American historian (born 1952)

Mary Taliaferro Boatwright (born April 16, 1952) is a professor emerita of classical studies and ancient history at Duke University, specializing in Roman imperial history, Roman women, Roman topography, and Latin historiography.

==Early life==
Born in Virginia (04/16/1952) and raised in Connecticut, Boatwright received her B.A. from Stanford University in 1973, and her Ph.D. from the University of Michigan at Ann Arbor in 1980. She is married with two children.

==Career==
After 41 years teaching at Duke University in Durham, NC, USA, Boatwright is now Professor Emerita of classical studies there. Her teaching spanned Roman history, Roman urbanism, Latin, and historiography, with some early courses in Greek history as well. Her research foci include the emperor Hadrian in Rome and in the provinces, the topography of Rome, roles and visibility of Roman women (imperial and other), and identity in Rome's imperial provinces. She led 13 doctoral dissertation committees at Duke and served on many more at Duke and neighboring University of North Carolina at Chapel Hill.

Boatwright's professional interests have led to numerous trips to Rome and regions within the former Roman empire, a deep interest in imperial and modern cities, and an abiding love for the Roman world and Roman history. Her career is bookended by two stints at the American Academy in Rome, where she held a Michigan Fellowship in 1977-78 and was a Resident in 2021. She has also maintained a career-long affiliation with the Intercollegiate Center for Classical Studies in Rome (ICCS or the Centro), first as an undergraduate student (F72, S73), then as a graduate assistant (1976–77), and finally as the Professor-in-Charge (1992–93). She has served on the ICCS Managing Committee for most of her career, steered dozens of college students there to spend a semester and helped to enrich the profession with a steady stream of younger classicists. Her ongoing work with the Centro informs her conviction that everyone, regardless of background or profession, can enjoy and benefit from the fascinating issues arising from classical studies.

==Service==
At Duke, Boatwright served as her department's chair and interim chair, director of graduate studies, and director and interim director of undergraduate studies. For the university she regularly contributed to initiatives related to undergraduate education and to faculty appointment, promotion, and tenure. National and professional service includes serving on the editorial board of the Journal of Ancient History and as the 2019 president of the Society for Classical Studies (SCS).

==Selected publications==
- Hadrian and the City of Rome, Princeton University Press, 1987.
- Hadrian and the Cities of the Roman Empire, Princeton University Press, 2000.
- The Shapes of City Life in Rome and Pompeii, Caratzas, 2000. (Co-editor with HB Evans)
- Peoples of the Roman World, Cambridge University Press, 2012.
- The Romans: From Village to Empire, 2nd ed., Oxford University Press, 2011. (With D Gargola, N Lenski, and RJA Talbert)
- A Brief History of the Romans, 2nd ed., Oxford University Press, 2013. (With D Gargola, N Lenski, and RJA Talbert)
- History of the ICCS: The First Fifty Years (1965-2015), Centro Press, 2015. (With M Maas and C Smith)
- Imperial Women of Rome: Power, Gender, Context, Oxford University Press, 2021.

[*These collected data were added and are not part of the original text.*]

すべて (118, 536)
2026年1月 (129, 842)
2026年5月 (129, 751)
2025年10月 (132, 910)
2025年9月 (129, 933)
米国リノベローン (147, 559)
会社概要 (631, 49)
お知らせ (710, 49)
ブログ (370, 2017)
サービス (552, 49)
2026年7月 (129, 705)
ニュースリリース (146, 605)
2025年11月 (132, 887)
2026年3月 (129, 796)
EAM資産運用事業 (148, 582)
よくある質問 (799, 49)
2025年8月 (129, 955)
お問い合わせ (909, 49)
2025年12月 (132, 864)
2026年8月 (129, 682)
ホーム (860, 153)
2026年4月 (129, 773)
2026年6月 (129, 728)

Among Boatwright's many articles are “Imperial Women of the Early Second Century A.C.” (American Journal of Philology 1991; winner of the AJP Best Article Prize 1991); “The Elogia of the Volusii Saturnini at Lucus Feroniae, and the Education of their Domestic Service” (2013); and “Acceptance and Approval: Romans’ Non-Roman Population Transfers, 180 BCE – 70 CE” (Phoenix 2015).